A couple, like Rose and Stockholder, are surprisingly intimate with an emphasis on close-up textural scrutiny and unusual materials. (Rose exploits improvised irregular grids of snipped-up plastic zipper, and Stockholder has ‘scruffily’ scumbled brushmarks directly applied on to mounted glass.) Most are compositionally bold, and easily examined from a distance. Many show a preoccupation with hi-gloss automobile paint, car-lovers that revel in coloured sheen on curved surfaces.

Even though the three exhibiting spaces are on three floors, the works interconnect vertically and diagonally as if the architecture were invisible. The selection is cohesive, yet full of surprises. Many of the exhibits can be paired up in contrasting or sympathetic combinations, acting as visual foils or formal companions. Here are eight examples.

The triangle-based works of Daniel Boccato and Elizabth Pulie are striking green and black relief sculptures that dominate the top space. Cryoface and #67 (Cape for my Guru) rely on soft geometry for their impact, though the latter has other coloured geometries inserted. A primal slabbed physiognomy versus a sheeted decorative garment, their severe angular contours effortlessly grab your attention.

Anselm Reyle’s two Untitled linear neon works, whilst on a romantic theme, hint at the fragile possibilities of commitment. One of these spindly contributions has a shimmering reflective silver pillow behind it, muddling, greatly complicating and distorting its clarity of drawn and read definition.

A third Reyle work, a rectangular painting with butted together metallic vertical strips, can be compared to Verstärker, a freestanding Newmanesque obelisk sculpture by Gerold Miller, made of polished aluminium, positioned in the gallery window.

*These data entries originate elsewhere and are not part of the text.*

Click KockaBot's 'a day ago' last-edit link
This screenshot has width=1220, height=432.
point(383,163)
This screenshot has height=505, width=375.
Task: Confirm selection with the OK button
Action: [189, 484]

Two particularly elegant coloured reliefs, with decentred looping bands that allude to high-speed motorways, are presented by Greg Bogin and Blair Thurman: one horizontally aligned, the other vertical. Another Thurman contribution, NZ Rider, a squashed vertical ring that is restrainedly wiggly, can be related to two straight hi-gloss-covered vertical curved beams from Vincent Szarek, BC1 Viper Green, and BCT Ebony.

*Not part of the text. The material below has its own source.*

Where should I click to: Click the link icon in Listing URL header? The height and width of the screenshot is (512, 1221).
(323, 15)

Robert Moreland‘s Blunted Red Rectangle, and Jim Roche‘s two Aframe works, play on angular bending surfaces dramatically effecting vertical centres. Moreland has five descending adjacent planes—two fixed and two at the ends and middle, attached with leather hinges—while Roche’s wall sculpture is solid fibreglass, curved in profile and multicoloured.

Tariku Shiferaw‘s rectangle of thin agitated blue, positioned behind five hovering horizontal hard-edged bars of brown and black, delights in its background of manual freneticism, as does the teeteringly chaotic Jessica Stockholder with its painted glass, attached plastic bowl and folded rubber mat.

One photograph, a strangely coloured, subtly surreal print from Florian Maier-Aichen, is included in the show, showing an immense beach and an infinitely stretching sea. Its accentuated horizontality can be contrasted with a rug-work by Brendan Van Hek. In his contribution, the dark tufted borders that surround two dominant pale squares are deliberately misaligned, being rudely chopped off at the edges of a pale blue background woven support. The carpet’s spatial limitations are therefore mocked; a source of droll amusement.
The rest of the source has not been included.